• _Tarefa breve_: Copie na íntegra o texto sobre Trump e a Europa, sem mudar uma única palavra ou sinal.

• _Página_:
3Ninguém parece muito surpreendido: Donald Trump está fazer o que prometeu, das tarifas às deportações, passando pela revisão das alianças geoestratégicas do seu país. A América” tem de ser grande outra vez”, primeiro mandamento que condicionará outros e perturbará o mundo (já começou). Trump tem pressa na concretização da sua nunca provada receita — e da mistura de ingredientes que escolheu para a produzir — e a pressa tem a marca da urgência: sabe que tem apenas dois anos para cumprir uma agenda de consequências imprevisíveis. Uma Europa aflita e indefesa hesita em como lidar com o encadeado dos desfechos que fatalmente se seguirão. Também não é novidade: há muito que a Europa sempre tão decididamente vivida e assumida como um todo e não como um puzzle de países “cada um na sua” encalhou em si mesma: burocratizando-se até ao sufoco, regulando-se obsessivamente e auto-anestesiando-se na capacidade de decisão e de vontade política. Qualquer dia é um continente caído em desuso, mas a “culpa” não é só do novo presidente que não a valoriza como interlocutora nem se comove com a nossa absoluta dependência de uma NATO que não pagamos. Tudo muito previsível, os sinais estavam há muito acesos.

• _Dados apresentados_:
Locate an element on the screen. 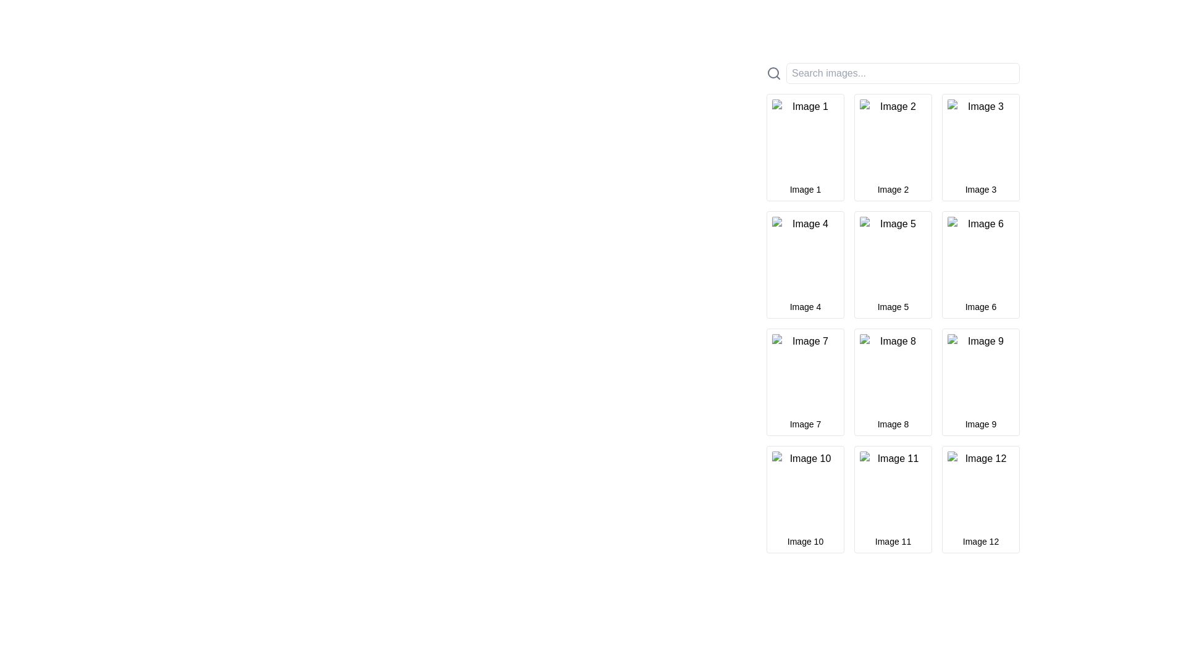 Image resolution: width=1186 pixels, height=667 pixels. the interactive image representing 'Image 5', located in the second row, middle column of the grid layout is located at coordinates (892, 256).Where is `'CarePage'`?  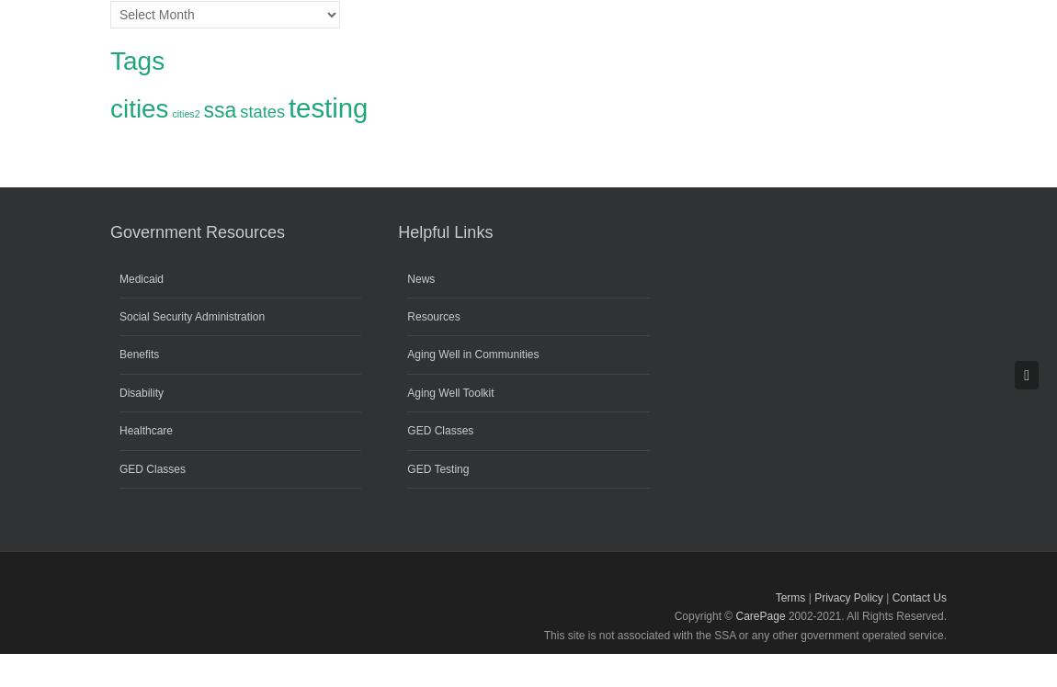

• _Resposta_:
3Ninguém parece muito surpreendido: Donald Trump está fazer o que prometeu, das tarifas às deportações, passando pela revisão das alianças geoestratégicas do seu país. A América” tem de ser grande outra vez”, primeiro mandamento que condicionará outros e perturbará o mundo (já começou). Trump tem pressa na concretização da sua nunca provada receita — e da mistura de ingredientes que escolheu para a produzir — e a pressa tem a marca da urgência: sabe que tem apenas dois anos para cumprir uma agenda de consequências imprevisíveis. Uma Europa aflita e indefesa hesita em como lidar com o encadeado dos desfechos que fatalmente se seguirão. Também não é novidade: há muito que a Europa sempre tão decididamente vivida e assumida como um todo e não como um puzzle de países “cada um na sua” encalhou em si mesma: burocratizando-se até ao sufoco, regulando-se obsessivamente e auto-anestesiando-se na capacidade de decisão e de vontade política. Qualquer dia é um continente caído em desuso, mas a “culpa” não é só do novo presidente que não a valoriza como interlocutora nem se comove com a nossa absoluta dependência de uma NATO que não pagamos. Tudo muito previsível, os sinais estavam há muito acesos.